The Selected Works of TS Spivet

This  month’s book club book was remarkable in lots of ways:


This book was packed full of drawings. It’s not the first book we’ve read with pictorial excitement but we haven’t read many that use illustrations to tell the story along with the prose (apart from Maus that is). This book tells the story of an obsessive 12 year old boy who has to physically draw and map everything that happens to him in his life – from the accidental shooting of his brother in a barn to waste paper on a Chicago street. Everything is drawn and recorded in exquisite detail and these illustrations were the constant companion to the text throughout the book.

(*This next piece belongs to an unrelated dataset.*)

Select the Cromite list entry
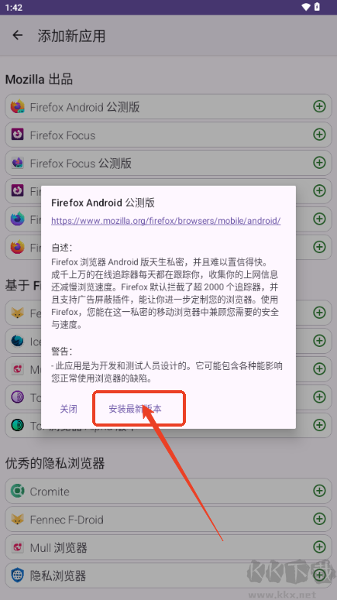 tap(168, 491)
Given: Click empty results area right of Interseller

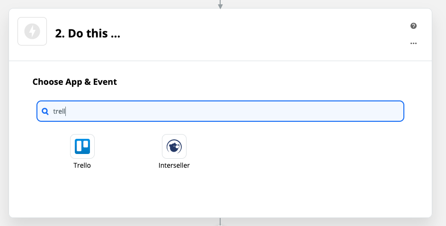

It was an odd, large, square-ish format, this book. Larger than A5 and smaller than A4. It would flop open and fall awkwardly when trying to read it in bed. On the plus side, it would fall open flat without having to break the spine. The large format allowed the illustrations to really breathe and the typographic layout was pleasingly open and engaging. But most of all it was just odd.

Old book or New Book?

This book was an old book set in the modern era. It was a timeless tale set amidst the high plains initially with cowboys and ranches and then hobos on railroad cars and then Smithsonian derring do. The author played around with the idea of  time I think to the point where it wasn’t important  which for me is interesting as I’m always trying to pinpoint time because it helps me to process the information.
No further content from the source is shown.